• TO-DO LIST
1. According to the fruit nominations post below, why should members avoid double posts, and what can they do instead?
2. Copy word for word the part of the fruit nominations post below starting at "## Andre (24/2/16)" and ending at "keep this manageable!)*.".

• TEXT EXTRACT
***

# Top Local Juices 2016 - Nominations for FRUIT



## Andre (24/2/16)

Your nominations (no more than 3 per member, but less is fine) will become the shortlist for the final vote for the Top Local Juices 2016.

Here every member has the opportunity to name up to 3 juices in one posting.
*Feel free to edit/amend your posting until the final date (please no double posts to keep this manageable!)*.

After that date a maximum of the 10 most nominated juices in each category will enter a poll to finally decide which are the most liked locally made jooses in SA per category. Thereafter the top e-liquids will compete by way of a final poll by members for the title of the best of the best of 2016 - only 1 juice can win this title.

***

• EXTRACTED RECORDS
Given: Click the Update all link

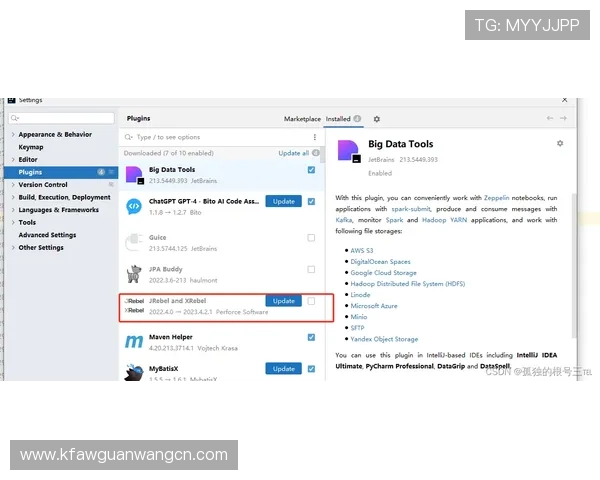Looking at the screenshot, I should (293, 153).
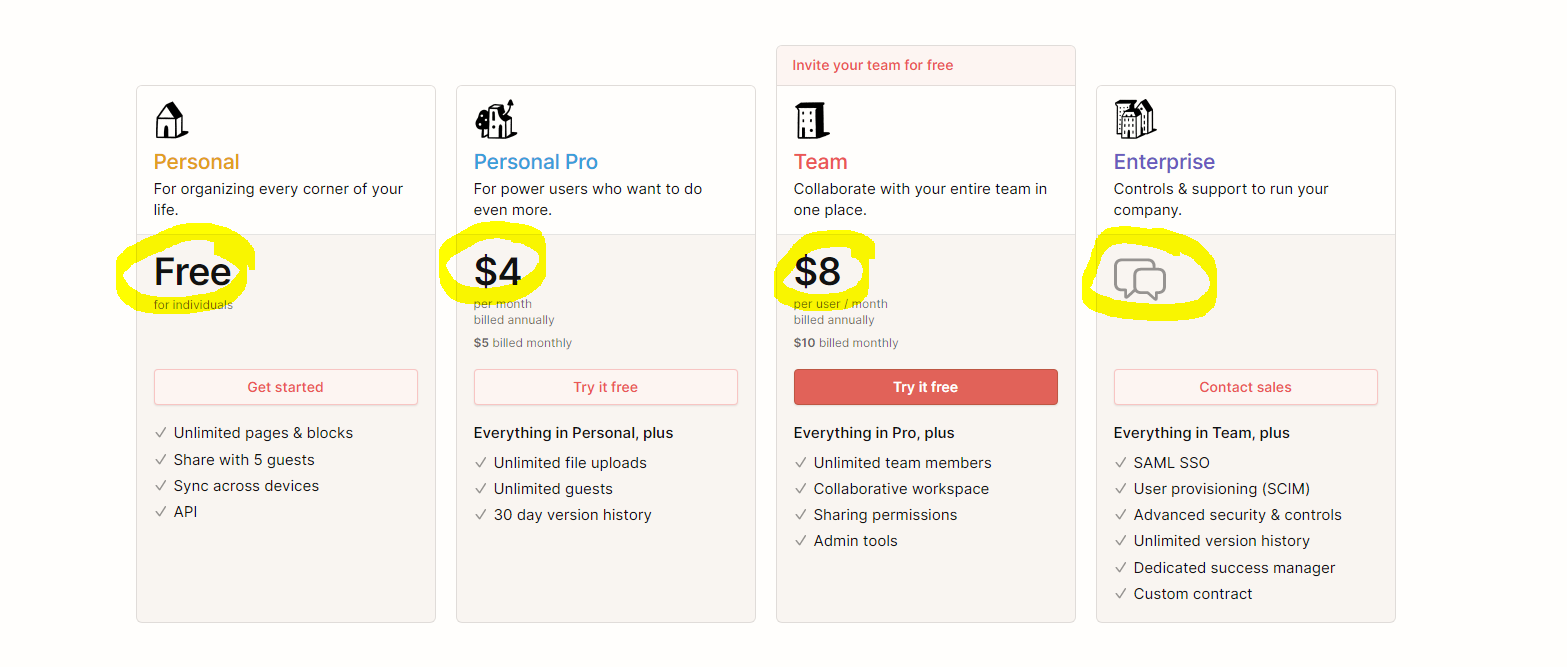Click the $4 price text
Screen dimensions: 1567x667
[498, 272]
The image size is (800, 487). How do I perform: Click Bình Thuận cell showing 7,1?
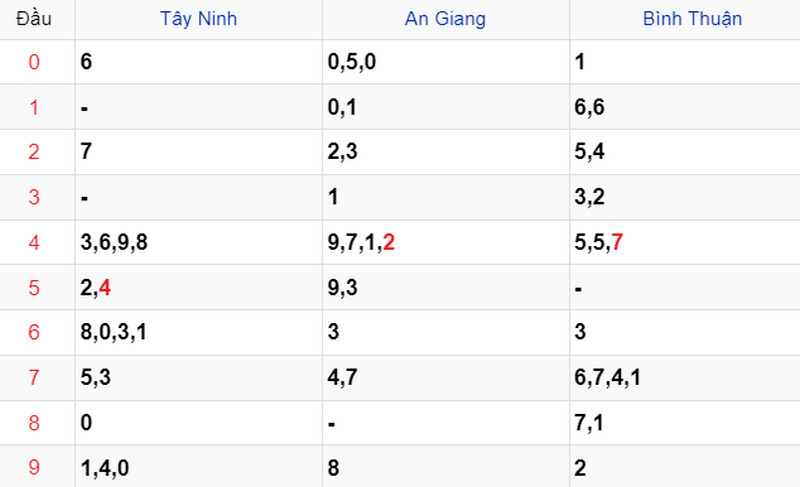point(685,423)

***

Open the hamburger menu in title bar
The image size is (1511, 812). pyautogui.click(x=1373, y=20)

***

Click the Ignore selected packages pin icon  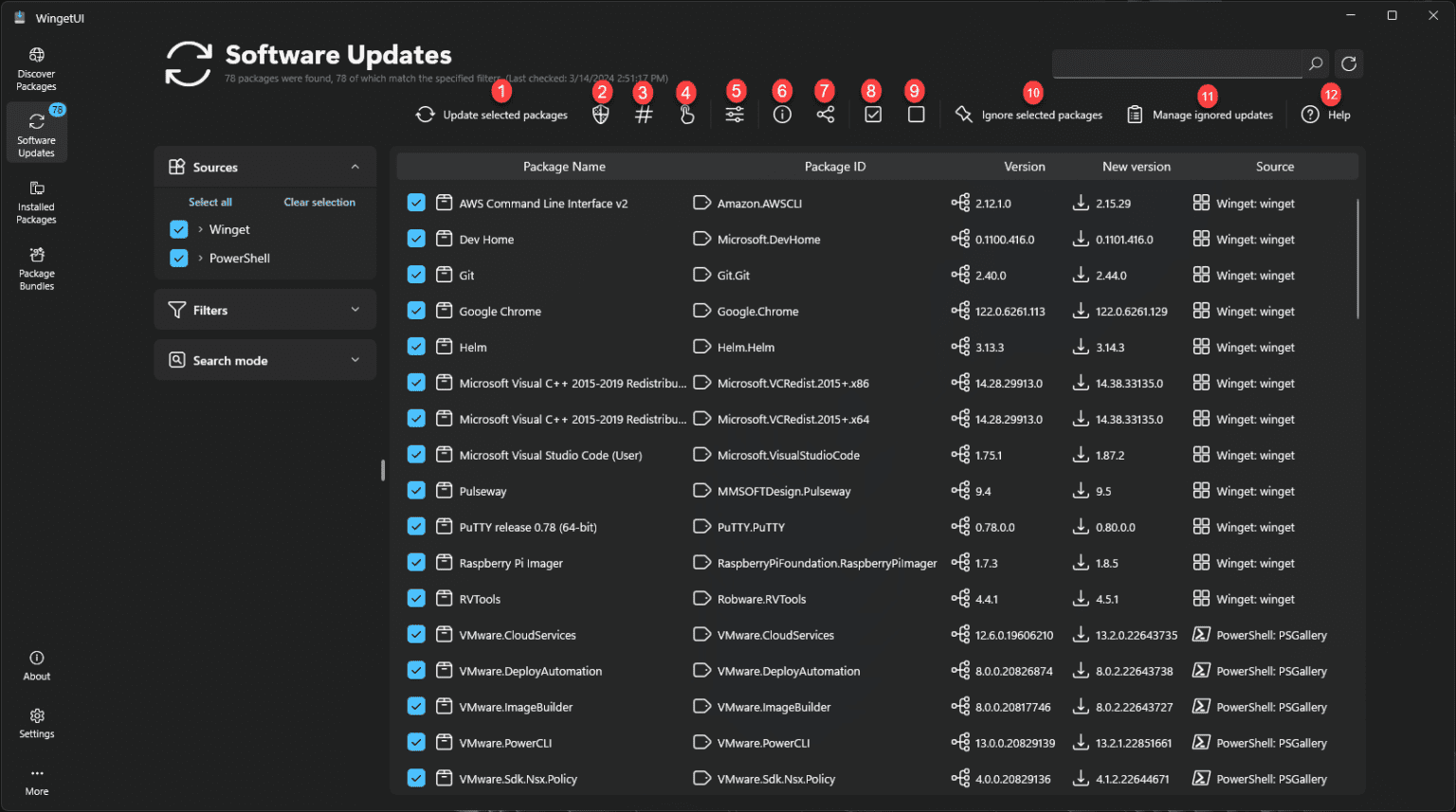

***

• ANSWERS BELOW
1. Members should avoid double posts to keep the thread manageable. Instead, they can edit or amend their single posting until the final date.

2.
## Andre (24/2/16)

Your nominations (no more than 3 per member, but less is fine) will become the shortlist for the final vote for the Top Local Juices 2016.

Here every member has the opportunity to name up to 3 juices in one posting.
*Feel free to edit/amend your posting until the final date (please no double posts to keep this manageable!)*.